Takasaki Y, Kitajima Y, Takahashi I, Sakakibara M, Mukai T, Hori K
Department of Biochemistry, Saga Medical School, Japan.
Prog Clin Biol Res. 1990;344:935-53.
Enzymatic studies on aldolase isozymes have been carried out by techniques of protein engineering. Site-directed mutagenesis helps us to verify the roles of amino acid residues in catalytic reactions. Chimeric fusion proteins give us information about the regions which specify the characteristics of the isozymes. The results are: (1) In aldolase A, COOH terminal Tyr and Lys-107 residues play important roles in catalysis, especially in binding of FDP. (2) Aspartic acid at the 128th residue in aldolase A is essential to thermostability; no other residue such as glutamic acid can substitute for it. (3) Studies on chimeric fusion proteins indicate that the C-terminal region (including C-terminus Tyr) or aldolase A is responsible for its substrate specificity, which is not seen in aldolase B. (4) A region near NH2 terminus in aldolase B determines its specific structure. (5) The region including His-107, Asp-128, and Tyr-137 (B-A junction of BA137) is located in a turn which is exposed outward (a model architecture by Sygusch et al [1987]). In BA137, this region would be constrained, and play a significant role in catalysis, thermostability, etc. (6) Tertiary structure of aldolase B seems to be dissimilar to that of aldolase A.

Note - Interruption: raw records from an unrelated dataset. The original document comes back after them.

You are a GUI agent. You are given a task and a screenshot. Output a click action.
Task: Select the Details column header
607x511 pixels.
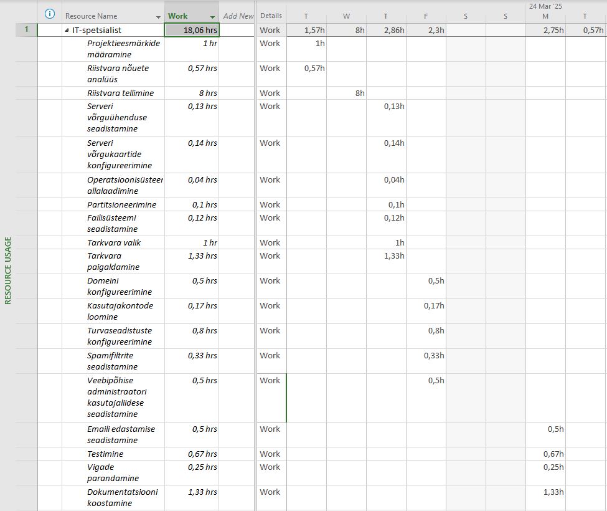pyautogui.click(x=271, y=16)
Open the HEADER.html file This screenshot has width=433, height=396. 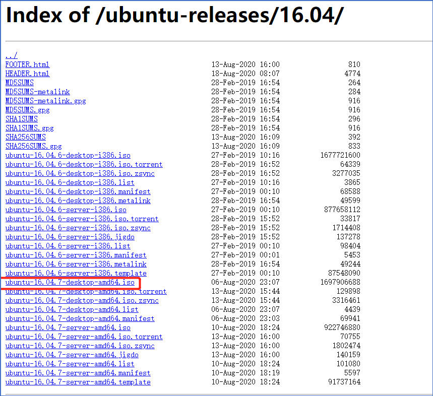tap(27, 73)
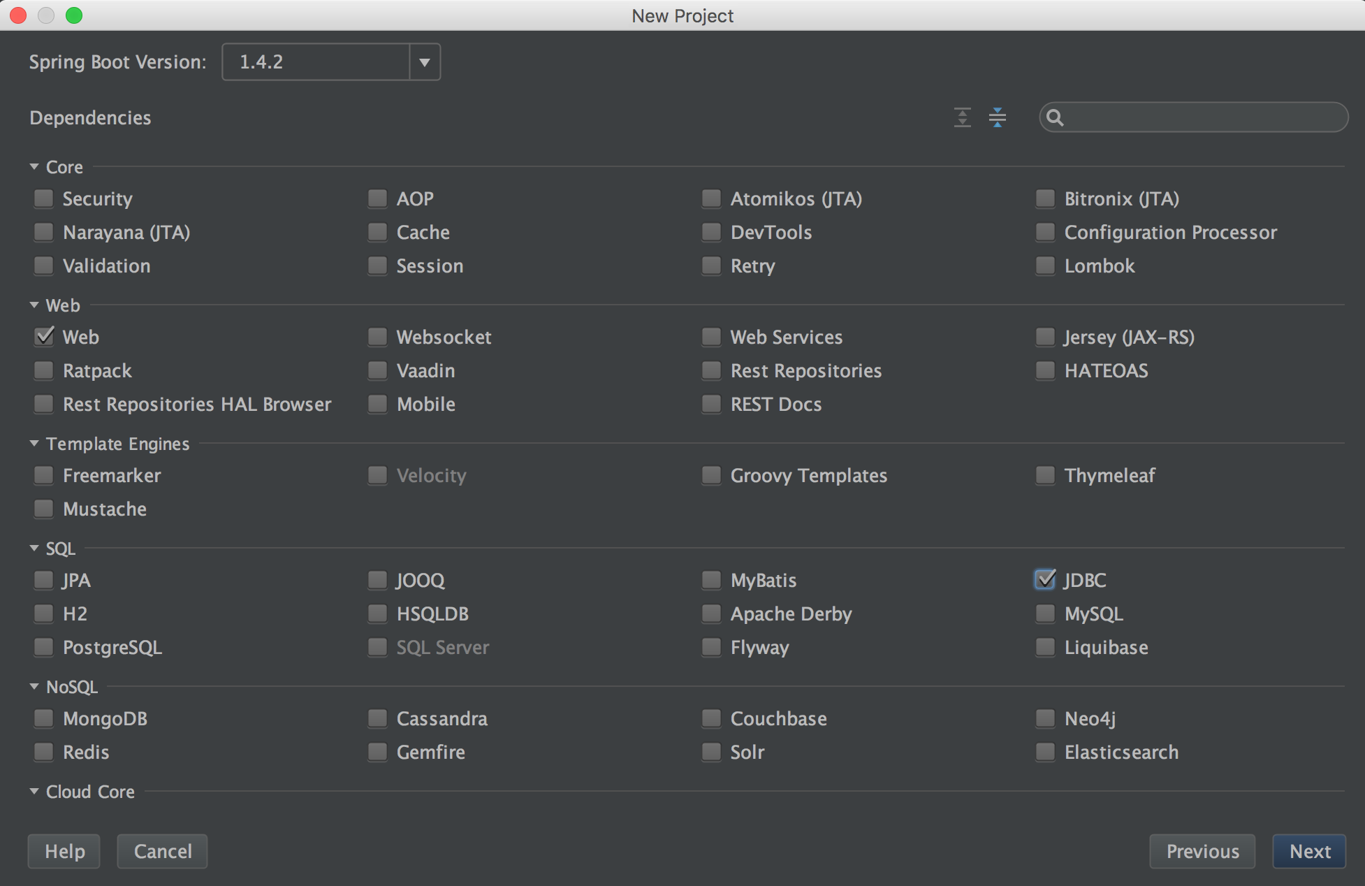Click the search magnifier icon
Image resolution: width=1365 pixels, height=886 pixels.
(1055, 117)
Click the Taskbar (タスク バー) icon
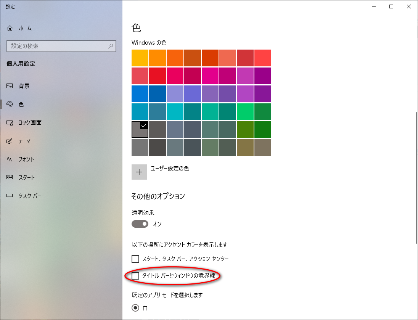418x320 pixels. click(10, 196)
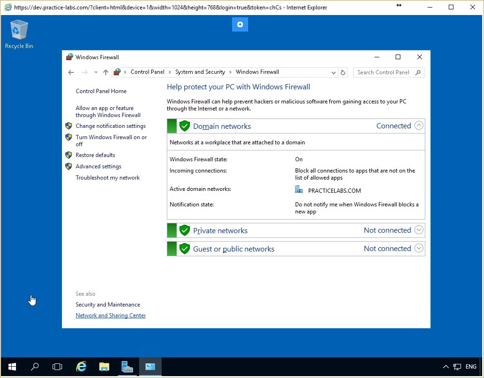Screen dimensions: 484x378
Task: Open Network and Sharing Center
Action: [x=110, y=315]
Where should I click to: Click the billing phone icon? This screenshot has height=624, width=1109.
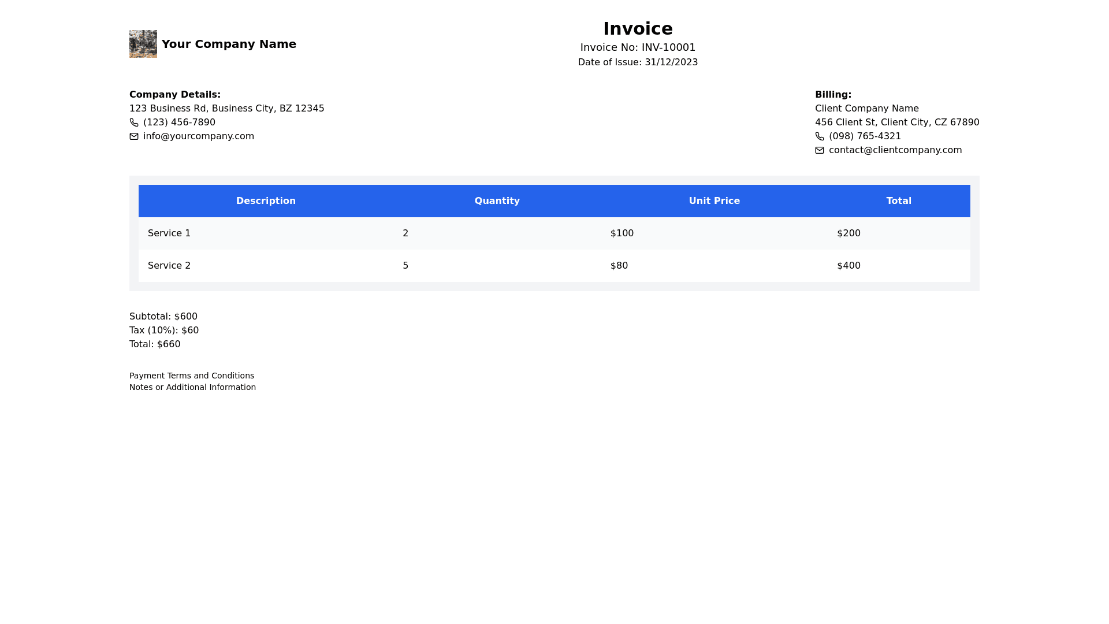820,136
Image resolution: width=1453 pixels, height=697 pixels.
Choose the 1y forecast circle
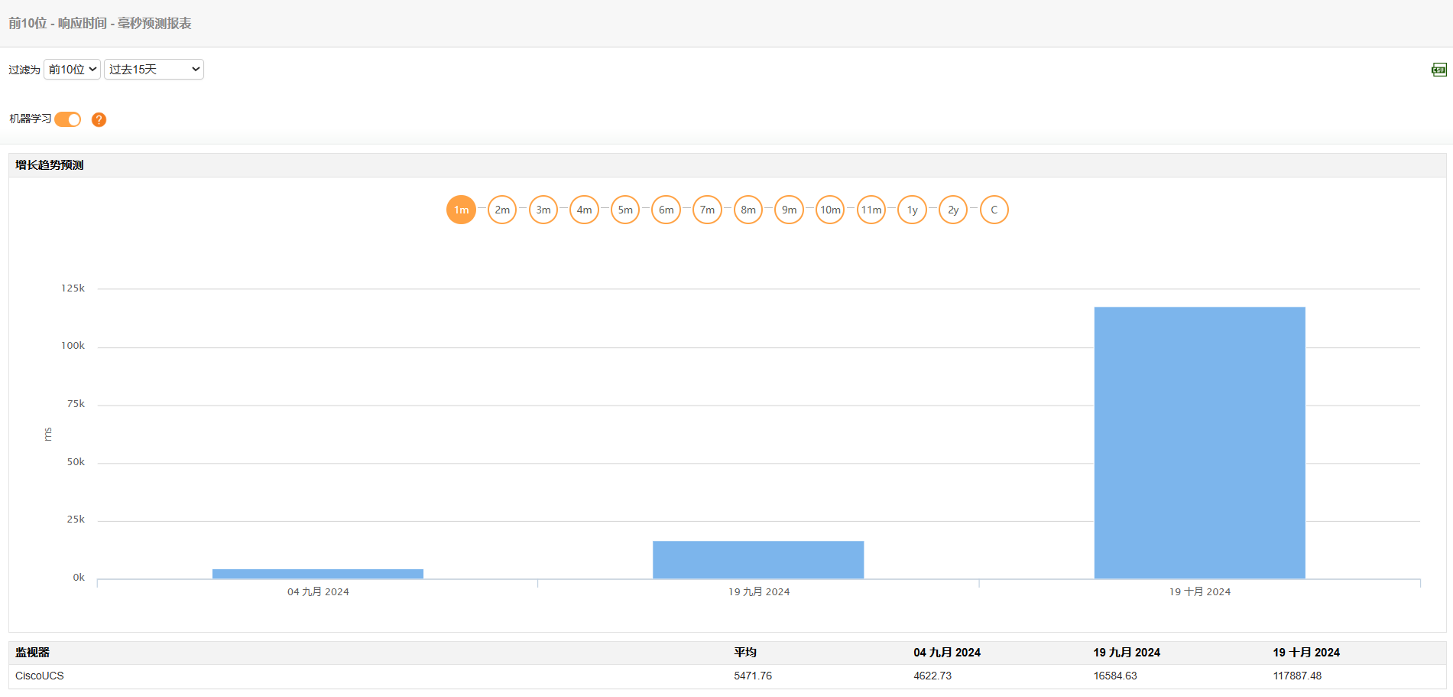(913, 210)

已通过蛋白质工程技术对醛缩酶同工酶进行了酶学研究。定点诱变有助于我们验证氨基酸残基在催化反应中的作用。嵌合融合蛋白为我们提供了有关决定同工酶特性区域的信息。结果如下:(1)在醛缩酶A中,COOH末端的酪氨酸和第107位赖氨酸残基在催化中起重要作用,尤其是在与1,6-二磷酸果糖(FDP)的结合中。(2)醛缩酶A中第128位的天冬氨酸对热稳定性至关重要;没有其他残基如谷氨酸可以替代它。(3)对嵌合融合蛋白的研究表明,C末端区域(包括C末端酪氨酸)或醛缩酶A负责其底物特异性,这在醛缩酶B中未见。(4)醛缩酶B中NH2末端附近的一个区域决定了其特定结构。(5)包括组氨酸-107、天冬氨酸-128和酪氨酸-137(BA137的B-A连接点)的区域位于一个向外暴露的转角处(Sygusch等人[1987]的模型结构)。在BA137中,该区域将受到限制,并在催化、热稳定性等方面发挥重要作用。(6)醛缩酶B的三级结构似乎与醛缩酶A不同。